The Mashers are an offshoot of the Pinellas Urban Brewers Guild, founded by Greg Rapp, and it's likely you'll be hearing a lot more from these folks. Home brewers are the foundation of the local craft beer scene, experimenting with different styles, and supporting local breweries, festivals and craft-beer pubs with enthusiasm.
Still, there was a big draw for the myriad offerings from the booming number of local breweries like Rapp Brewing — Rapp was still a home brewer planning to turn pro at this time last year. Justin Stange, head brewer and co-owner of 7venth Sun, said these local concoctions are the biggest change in the evolution of the IPA fest.
"Now we're getting a lot of fresh IPA's,'' Stange said, "beer from within a few miles from here."
That includes 7venth Sun, which opened at the beginning of last year just a couple blocks from Dunedin Brewery, Florida's oldest craft brewery.
If you attended the fest, then you know about the IPA pairings that were offered. My favorite pairing of the night was Dunedin's American Classic with 7venth Sun's Summer Camp, the latter is the second in a series of summer session IPA's made with citra and galaxy hops and house yeast. At 3.8 percent, it had a dry finish that paired well with the hoppier, slightly sweeter American Classic.
Sure, there were some out of town IPA's, too, including Sweewater, Stone, Terrapin and Ballast Point. But you can't try everything — OK, I can't try everything — so I stuck with the local stuff.
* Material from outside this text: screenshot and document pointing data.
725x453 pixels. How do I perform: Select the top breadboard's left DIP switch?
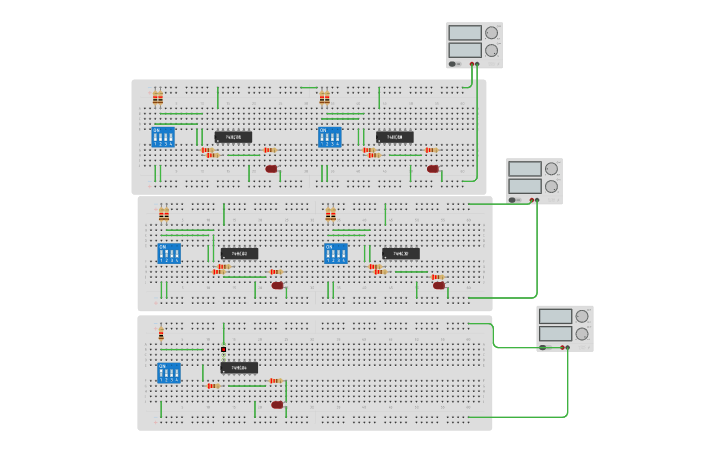tap(163, 137)
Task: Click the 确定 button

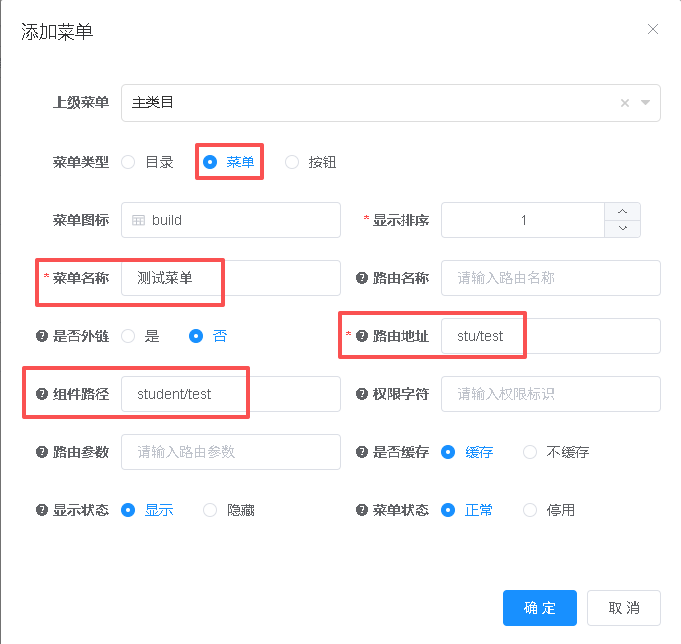Action: 540,607
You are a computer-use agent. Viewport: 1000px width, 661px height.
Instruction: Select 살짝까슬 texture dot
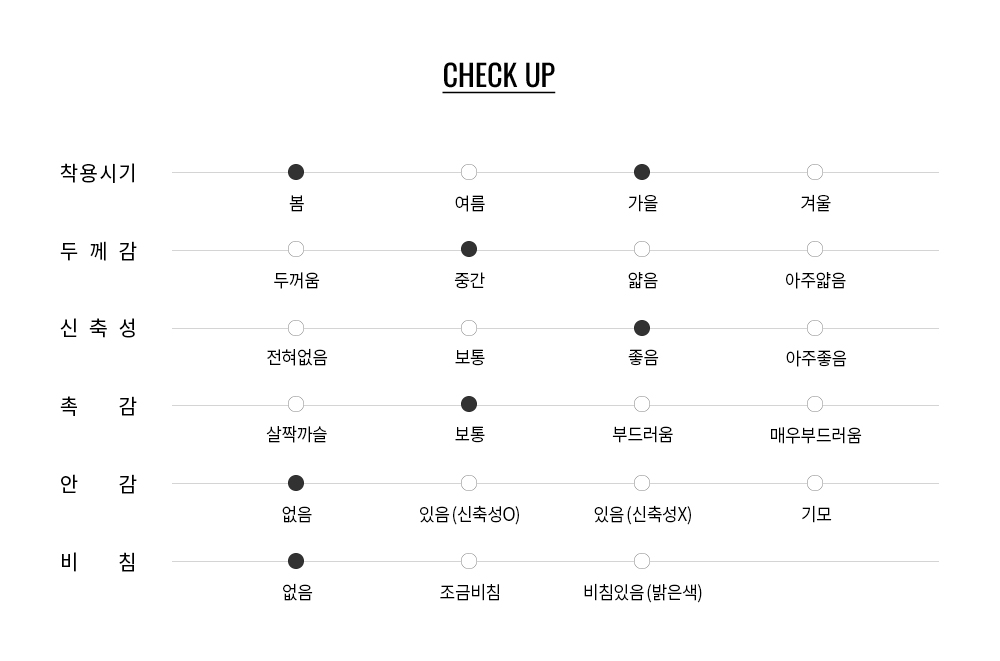296,404
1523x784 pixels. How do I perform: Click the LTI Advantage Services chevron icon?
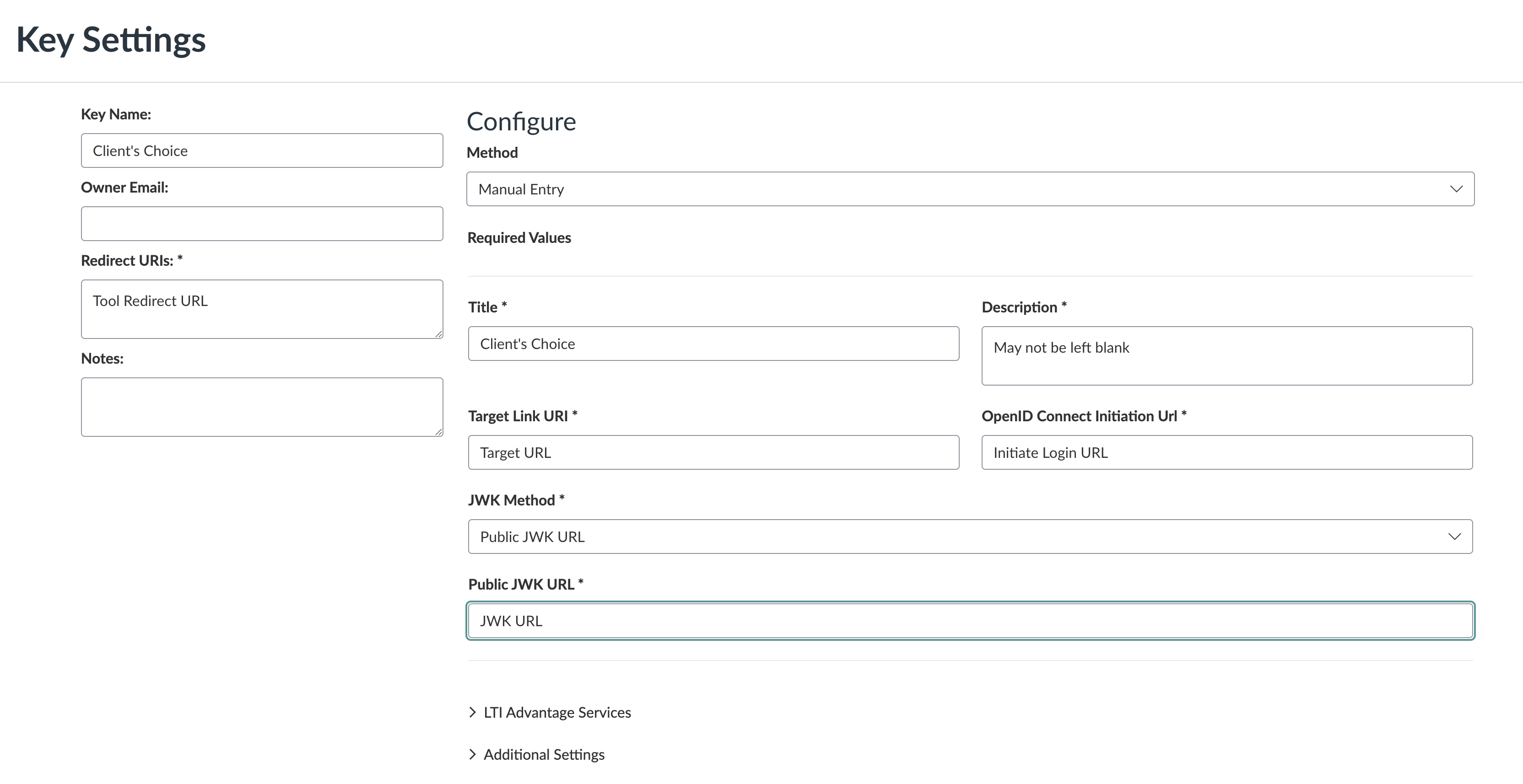tap(472, 713)
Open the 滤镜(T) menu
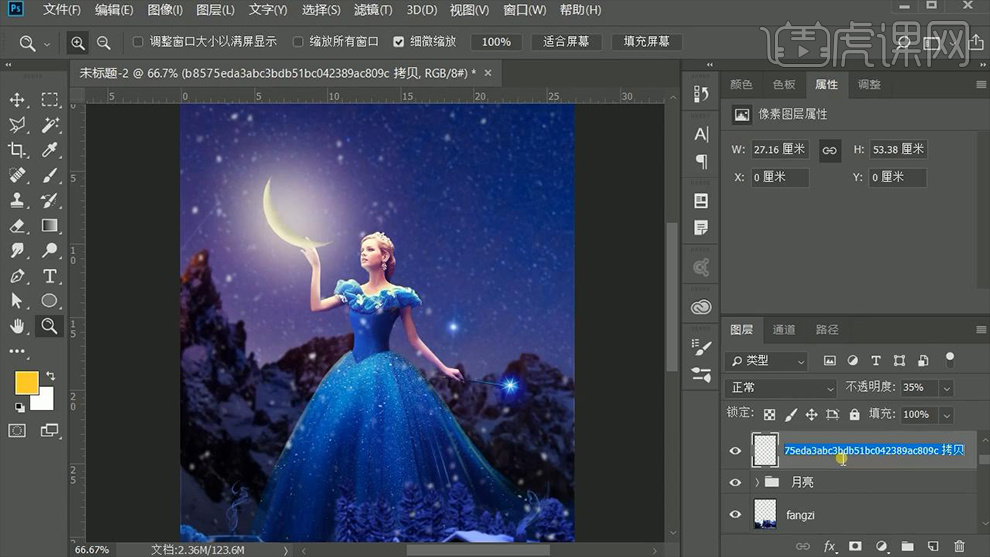Image resolution: width=990 pixels, height=557 pixels. coord(372,10)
Another change in the fest was the addition of fans of Dopapod, the funky, jazzy, prog-electronica rock outfit that drew plenty of young non-beer-geeks to liven up the atmosphere. See Nicole Abbett's review and photos here. And those beer geeks who were not Dopapod fans? They jammed too, especially when the sky opened up with a deluge of rain that had nearly everyone crowded inside for cover.
But if you're going to be trapped by a deluge, a beer fest with great music isn't a bad place to be.